Decorating the exterior of your home for the holidays is one of the funnest parts of owning your own home — or even renting your own home. Christmas lights add color and life to what might otherwise be a very bleak and dreary time of year, when everything looks dead and frozen.
But if you’ve never decorated the outside of a house for Christmas before, where do you start? It can be daunting, and you don’t want to end up like Clark Griswold, doing all that work only to have it fall flat.
Of course, you don’t need to plaster your home with 25,000 incandescent lights — and that kind of wattage would cost too much, anyway. Thanks to modern LED lights, you can connect more strings of lights than ever, and they’ll need less power and be cheaper to run than incandescent lights. But before you start hanging lights, you need a plan. Here’s how to get started.
Grab a Photo of the Front of Your Home
Yes, you know what the front of your house looks like — but you’ve never looked at it with an eye towards decorating it for the holiday season. Go outside right now and take a long look at the front of your house, and grab a photo of your home from the widest possible view.
Most people outline their roof gables and dormers in Christmas lights. Some will also put decorations in or around windows and doors, string lights up in trees and shrubs on the property, or string lights around a porch or balcony. Use the photo of your home to plan where you want to put lights and decorations.
Measure the Exterior Areas You Plan to Decorate
Before you buy any outdoor Christmas decorations, measure the areas you want to decorate. If you’re going to put lights on the roof, you’ll need to get out your ladder, climb up there, and measure the gable peaks and dormers so you know how many feet of lights you need. You should also measure the circumference of any trees and calculate the area of any shrubs or bushes you want to decorate with net lights.
Don’t Overload Your Circuit Breaker
If you’ve been studying your National Lampoon’s Christmas Vacation as you should, you’ll remember that when Clark’s lights finally came on, they drew so much power that someone at the power plant had to flip an emergency auxiliary switch. In real life, his circuit breaker never would have supported such a large power draw.

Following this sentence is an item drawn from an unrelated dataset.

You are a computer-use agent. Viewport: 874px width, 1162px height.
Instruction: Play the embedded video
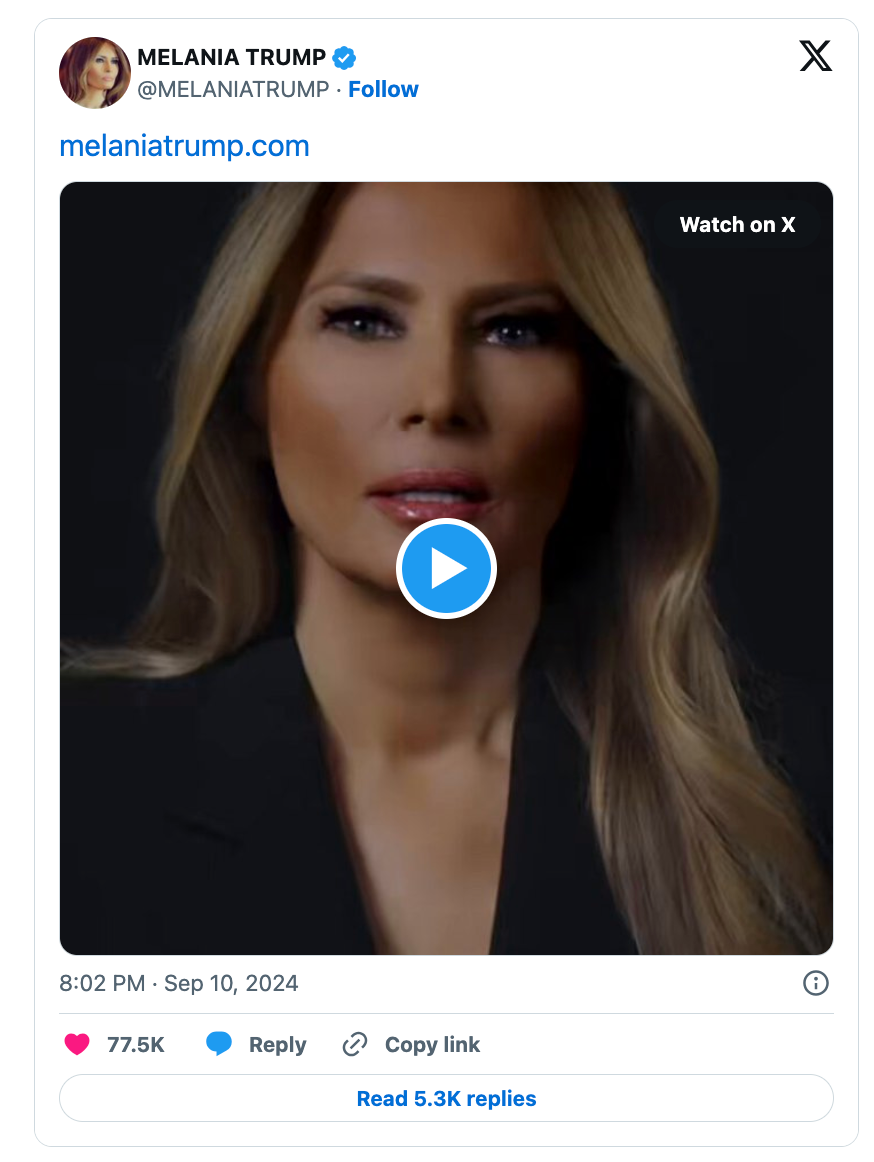pyautogui.click(x=446, y=568)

It’s surprisingly easy to overload your circuit breaker when you use incandescent lights, which draw more power than LED lights, especially if you’re connecting multiple strings and plugging them into a circuit that already supports several electronics and appliances. Most houses are only built to handle 15 to 20 amps, or 1500 to 2400 watts. Circuits should never exceed 80 percent of their wattage capacity, or you could trip a breaker.
A string of 100 incandescent Christmas lights draws 950 watts a day, and that doesn’t go very far in terms of outdoor decoration — you’ll need at least half a dozen or more strings, depending on how many feet of your home you want to decorate. A string of 100 LED lights draws just 4.5 watts of power a day, so they’re the better choice for lighting up the outside of your house without tripping breakers. They also last longer — up to five years compared to the one-to-three-year lifespan of an incandescent string. Because they draw so little power, you can plug together several strings of LED Christmas lights instead of just two or three.
Use Garlands, Wreaths, and Other Decor
Lights aren’t the only decorations you can put outside for Christmas. If you want your home to look like a Christmas card, hang a wreath on the door and put an electric candle in each street-facing window. Christmas yard decorations are also popular and can look nice — think outdoor Christmas trees, statues of deer, nativity scenes, Santa’s sleigh pulled by reindeer, or inflatable Christmas ornaments. Put up a big display in the yard, and your neighbors won’t notice — or won’t care — that you didn’t bother climbing up on the roof to risk your neck in the name of the holiday seasons.
Decorating the outside of your house for Christmas is a fun way to get into the holiday spirit and bring some Christmas cheer to your neighborhood. Whether you want to go all out or just decorate one or two areas this year, lights and decorations are what really make it feel like Christmas.